There is a correlation between inane headlines and announcements that do not need to be made, like yesterday’s gem from James Cook University promoting today’s first robot demolition derby there. It was headed “The big bang theory has competition”. I think this is a reference to the TV comedy rather than the creation of the universe, but without any explanation in the text, who is to know.

No end to users

Over in the shaky isles the Minister for Tertiary Education (and a bunch of other stuff) Steven Joyce is proposing a 5 per cent increase (to 20 per cent) in funds flowing from the Public Benefit Research Fund to researchers who win contestable grants. He also wants universities to place “a higher value on research that meets user needs.” Hard to imagine anybody much objecting to such ideas here but over in New Zealand some scholars are less comfortable with the commercial.
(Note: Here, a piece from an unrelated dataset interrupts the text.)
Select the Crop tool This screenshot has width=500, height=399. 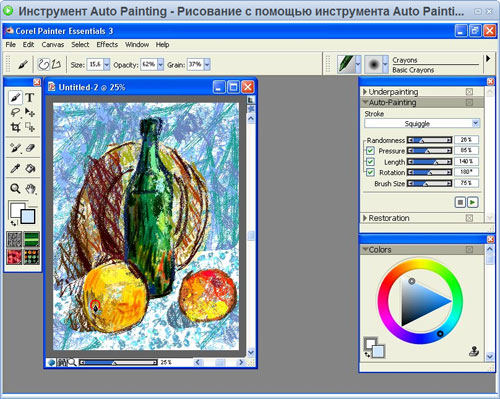[15, 127]
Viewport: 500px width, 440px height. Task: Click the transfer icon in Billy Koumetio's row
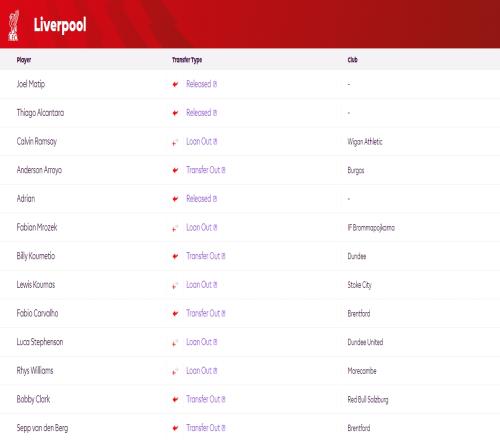175,256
The statement was barely out before Tertiary Education Union President Lesley Francey condemned it as a “strategy to direct more money from a shrinking funding pool to only that education that matters to business.” Vice President Sandra Grey followed, calling it a “grave mistake”. “There is some research that business may never want to take place but is still crucial to the wellbeing of our communities. ” Professor Jack Heinemann from advocacy group Academic Freedom Aotearoa agreed, arguing this hike diminished the role of academics as “critics and conscience.” As it stood the changed PBRF “could prolong the life of a funding mechanism that encourages conformity and obedience, rather than innovation and novelty.” New Zealand is indeed a foreign country where they do things differently and loudly.